Problem to solve: Pick out and copy every row below that contains the word "computer". Case counts.

Data listing:
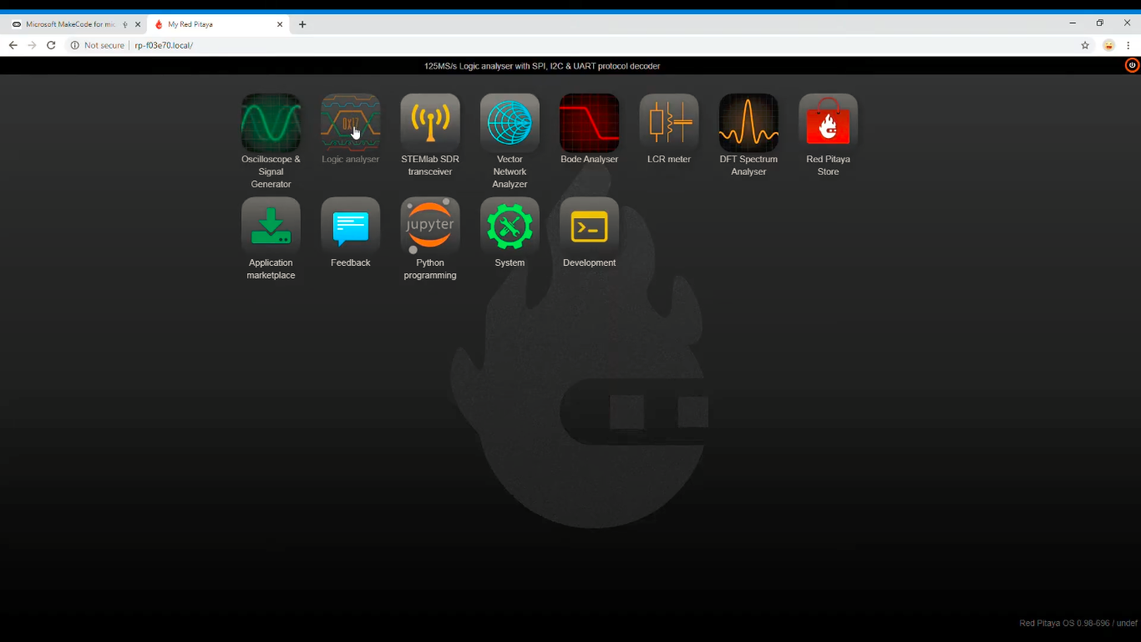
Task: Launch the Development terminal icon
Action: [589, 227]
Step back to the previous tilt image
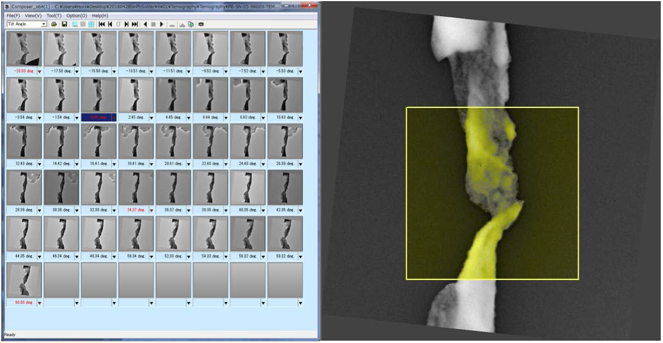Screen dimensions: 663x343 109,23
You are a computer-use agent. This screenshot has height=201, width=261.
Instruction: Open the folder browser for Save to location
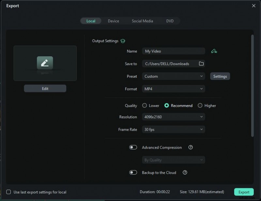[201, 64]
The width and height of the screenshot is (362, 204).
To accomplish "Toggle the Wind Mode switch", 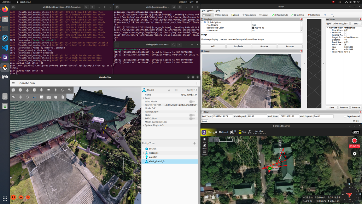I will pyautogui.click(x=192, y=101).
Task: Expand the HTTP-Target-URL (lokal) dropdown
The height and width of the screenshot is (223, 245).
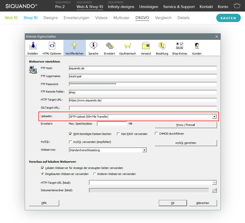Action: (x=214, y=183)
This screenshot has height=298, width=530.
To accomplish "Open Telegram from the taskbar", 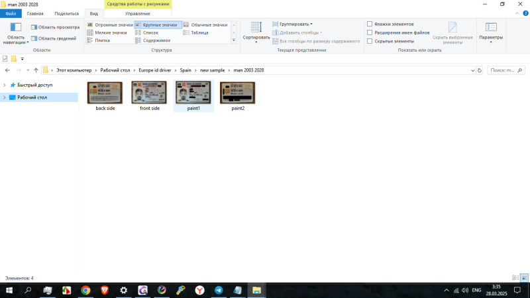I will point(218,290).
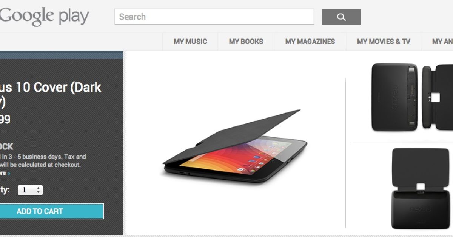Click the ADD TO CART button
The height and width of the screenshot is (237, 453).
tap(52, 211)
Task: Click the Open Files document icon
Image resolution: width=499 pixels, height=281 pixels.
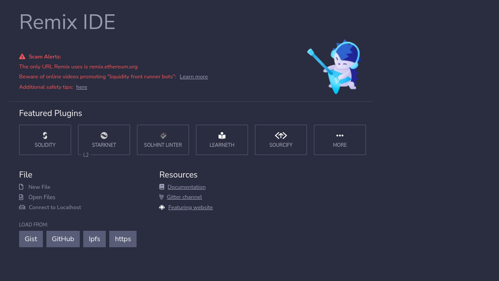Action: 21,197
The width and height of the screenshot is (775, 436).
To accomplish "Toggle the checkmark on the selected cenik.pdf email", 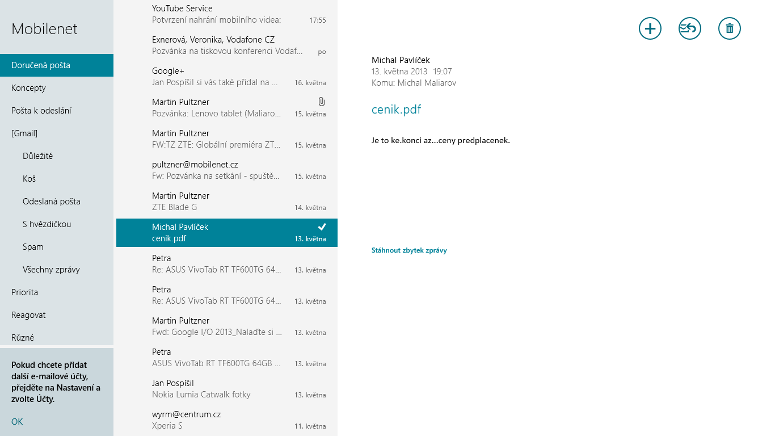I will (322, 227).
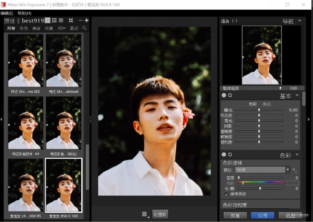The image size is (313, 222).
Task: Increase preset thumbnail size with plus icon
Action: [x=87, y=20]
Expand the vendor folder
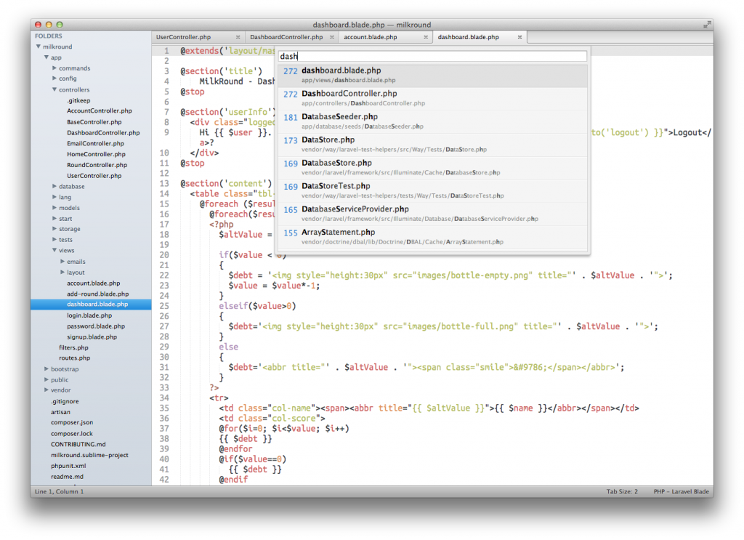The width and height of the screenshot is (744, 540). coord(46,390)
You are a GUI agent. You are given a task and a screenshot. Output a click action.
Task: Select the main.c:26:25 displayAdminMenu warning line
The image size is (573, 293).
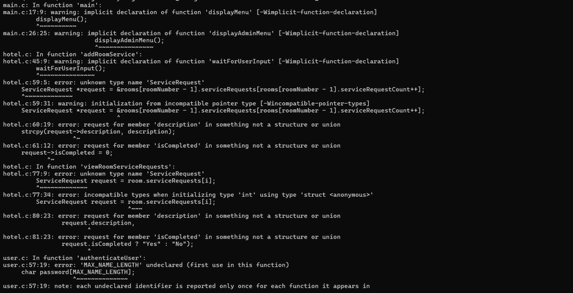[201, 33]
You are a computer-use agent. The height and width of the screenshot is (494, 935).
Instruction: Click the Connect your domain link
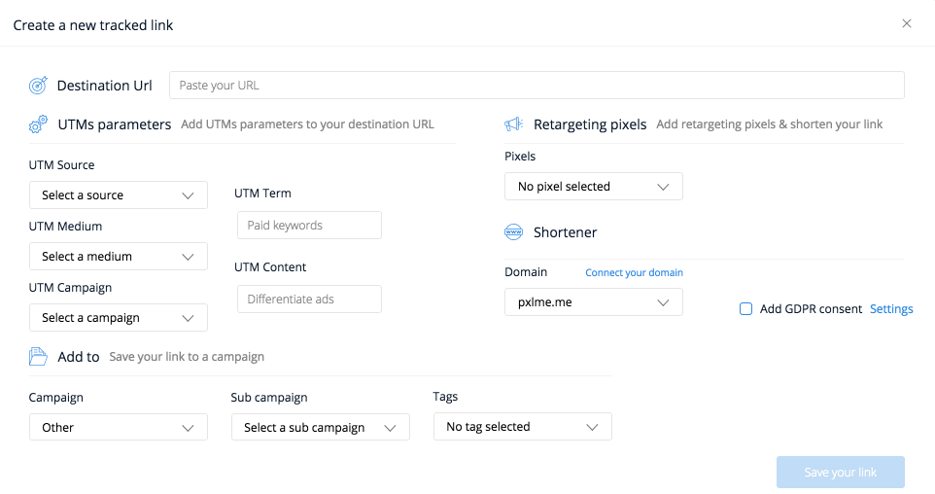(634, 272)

==

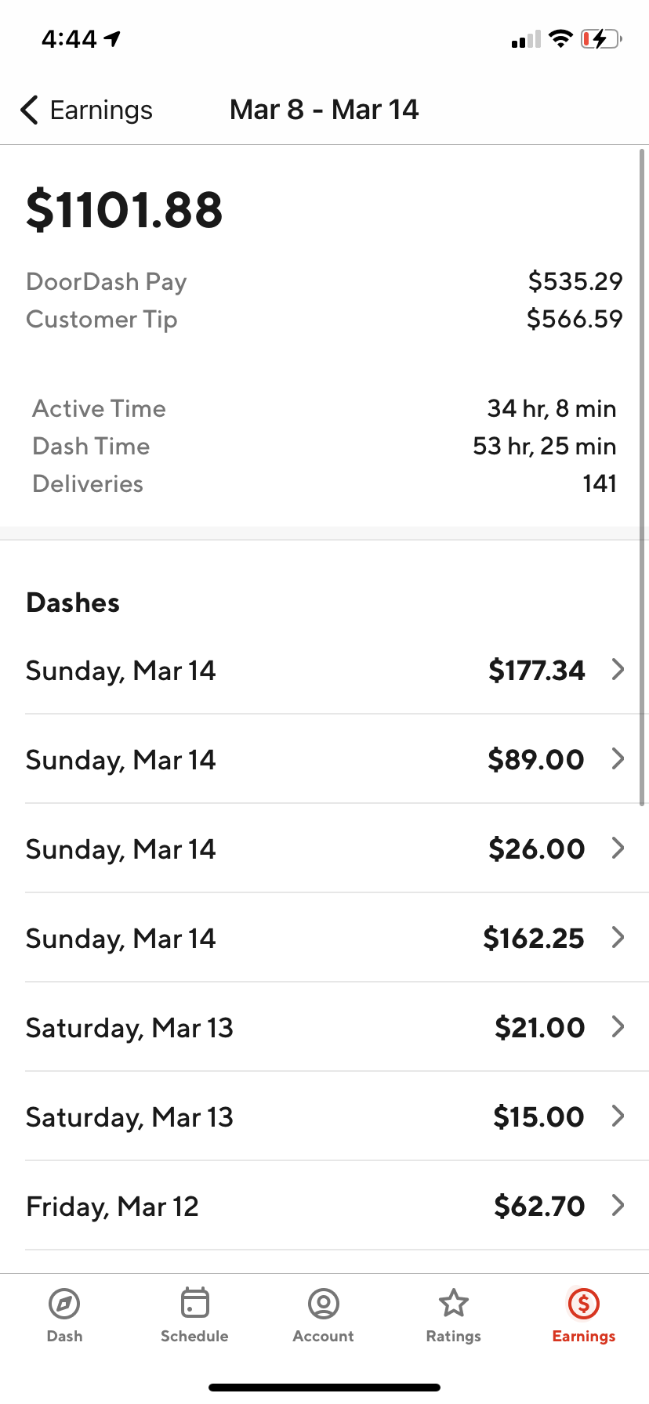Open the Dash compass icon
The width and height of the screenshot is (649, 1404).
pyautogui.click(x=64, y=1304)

Answer for this exercise:
You are a computer-use agent. This screenshot has height=201, width=261.
You are a computer-use agent. The height and width of the screenshot is (494, 935).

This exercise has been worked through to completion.